Akhirnya sang bayi (Isma’il) tumbuh besar dan belajar bahasa arab dari mereka dan menjadi seorang yang paling di hargai dan di kagumi. Setelah dewasa Isma’il dinikahkan dengan seorang wanita dari kalangan mereka, namun tidak lama kemudian sang ibu meninggal dunia. Waktu pun berlalu sampai pada suatu saat sang ayah (Ibrahim) datang untuk melihat keluarga yang dulu ia tinggalkan, tapi ia tidak mendapatkan anaknya di sana. Lalu Ibrahim menanyakan perihal Isma’il kepada isterinya (menantu Ibrahim), isterinya menjawab:

“Ia (Isma’il) sedang pergi mencari nafkah untuk kami”

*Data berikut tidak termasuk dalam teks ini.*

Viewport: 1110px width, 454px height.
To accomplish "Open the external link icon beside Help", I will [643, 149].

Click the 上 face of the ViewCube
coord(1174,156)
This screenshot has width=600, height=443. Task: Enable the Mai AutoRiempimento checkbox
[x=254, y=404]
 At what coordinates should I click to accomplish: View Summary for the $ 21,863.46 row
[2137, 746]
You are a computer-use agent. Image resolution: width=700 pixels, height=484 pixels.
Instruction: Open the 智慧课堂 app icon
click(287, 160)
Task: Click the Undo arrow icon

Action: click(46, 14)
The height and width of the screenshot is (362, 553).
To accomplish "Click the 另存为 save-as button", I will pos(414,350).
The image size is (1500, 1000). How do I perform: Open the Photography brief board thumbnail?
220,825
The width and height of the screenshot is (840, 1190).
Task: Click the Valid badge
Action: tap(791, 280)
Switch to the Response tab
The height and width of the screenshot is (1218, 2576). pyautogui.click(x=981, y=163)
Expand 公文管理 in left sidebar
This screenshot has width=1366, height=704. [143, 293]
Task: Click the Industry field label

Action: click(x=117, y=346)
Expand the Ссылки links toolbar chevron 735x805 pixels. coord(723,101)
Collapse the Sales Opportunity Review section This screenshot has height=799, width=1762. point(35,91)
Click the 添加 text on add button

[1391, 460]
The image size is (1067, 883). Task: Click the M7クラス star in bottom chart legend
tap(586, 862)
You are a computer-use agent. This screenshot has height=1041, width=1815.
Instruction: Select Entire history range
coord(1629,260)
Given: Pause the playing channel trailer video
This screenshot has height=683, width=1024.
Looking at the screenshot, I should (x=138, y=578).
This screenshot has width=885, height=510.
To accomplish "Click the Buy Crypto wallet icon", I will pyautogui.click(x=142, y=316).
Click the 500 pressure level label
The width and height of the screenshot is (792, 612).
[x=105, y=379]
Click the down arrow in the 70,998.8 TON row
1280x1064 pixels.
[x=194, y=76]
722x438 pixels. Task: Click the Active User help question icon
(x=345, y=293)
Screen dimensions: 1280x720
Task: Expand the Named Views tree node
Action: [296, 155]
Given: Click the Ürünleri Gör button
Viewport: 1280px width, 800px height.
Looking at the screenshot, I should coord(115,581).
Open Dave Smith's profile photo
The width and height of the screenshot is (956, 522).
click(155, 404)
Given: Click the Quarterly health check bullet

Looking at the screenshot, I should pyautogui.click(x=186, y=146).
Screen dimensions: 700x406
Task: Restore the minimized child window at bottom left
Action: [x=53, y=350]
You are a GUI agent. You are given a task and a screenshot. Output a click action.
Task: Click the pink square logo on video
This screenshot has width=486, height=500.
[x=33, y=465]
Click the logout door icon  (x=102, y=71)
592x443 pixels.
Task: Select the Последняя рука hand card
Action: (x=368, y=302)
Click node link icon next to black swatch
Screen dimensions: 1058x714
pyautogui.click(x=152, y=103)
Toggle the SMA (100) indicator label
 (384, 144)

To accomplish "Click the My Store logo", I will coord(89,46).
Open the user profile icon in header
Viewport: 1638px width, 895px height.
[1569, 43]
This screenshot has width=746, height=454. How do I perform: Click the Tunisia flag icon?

Kemudian Ibrahim menanyakan perihal kehidupan dan keadaan mereka, menantunya itu pun menjawab:

“Kami berada dalam kondisi buruk, kami hidup dalam kesusahan dan kesulitan”.

Ia mengeluh kepada Ibrahim. Maka Ibrahimpun berpesan:

“Jika suamimu datang, sampaikan salamku kepadanya dan katakan kepadanya agar mengubah ambang pintunya”.

Ketika isma’il datang, seolah-olah ia merasakan sesuatu, lalu bertanya:

“Apakah ada orang yang datang mengunjungimu?”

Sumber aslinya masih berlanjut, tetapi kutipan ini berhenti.